Un service de renseignement distinct

Date de diffusion : 25 juin 1986

Le Service canadien du renseignement de sécurité (SCRS) est un organisme de renseignement fédéral. Créé officiellement le 16 juillet 1984, ce service civil de contre-espionnage est distinct de la GRC, tel que l'avait recommandé la commission présidée par le juge McDonald. Les fonctions de police et de renseignement, jusque-là dévolues à la GRC, sont désormais autonomes. La loi a aussi prévu un système de contrôle de l'organisme, mais les pouvoirs du comité de surveillance semblent bien limités. Le journaliste Pierre Devroede dresse le profil du service.

Le rôle du SCRS est de collecter des renseignements sur l'espionnage et le terrorisme en territoire canadien, et sur les activités considérées comme une menace pour la sécurité du pays.
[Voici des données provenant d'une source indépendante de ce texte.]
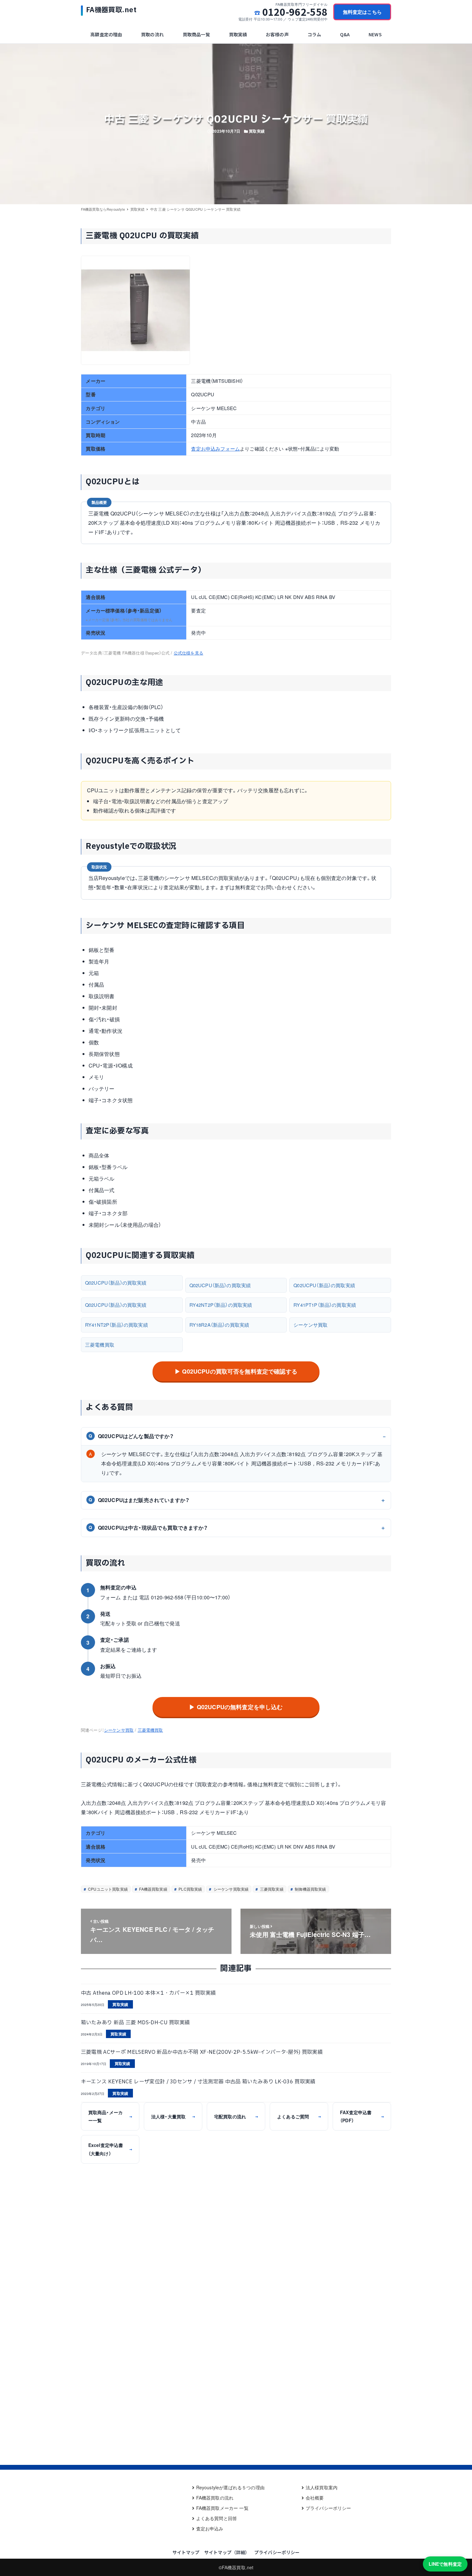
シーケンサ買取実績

En 1986, on estime ses effectifs à environ 2000 employés, dont la majorité provient de la GRC. Ce sont surtout les jeunes diplômés qui sont recrutés. Le salaire, les conditions de travail, l'évolution professionnelle et un goût du secret motivent les jeunes recrues, comme l'explique Philippe Bibeau, directeur de la section québécoise du SCRS.

Le SCRS se distingue d'autres services de renseignement dans la mesure où il exerce ses prérogatives uniquement à l'intérieur des frontières canadiennes. Exceptionnellement et avec l'accord du solliciteur général, il peut collaborer avec un État étranger, comme le précise la Loi sur le Service canadien du renseignement de sécurité. De plus, l'organisme est le conseiller du gouvernement en matière de sécurité.

Un service de renseignement distinct

• Le projet de loi instituant le SCRS est vivement critiqué lors de son dépôt. On lui reproche de brimer les libertés civiles et individuelles, d'accorder au service des pouvoirs extrêmement larges et de le doter d'un mandat trop vague.

• Les agents de renseignement disposent d'un pouvoir considérable. La lutte contre le terrorisme et la subversion permet au SCRS de recourir à des méthodes qui suspendent les droits fondamentaux.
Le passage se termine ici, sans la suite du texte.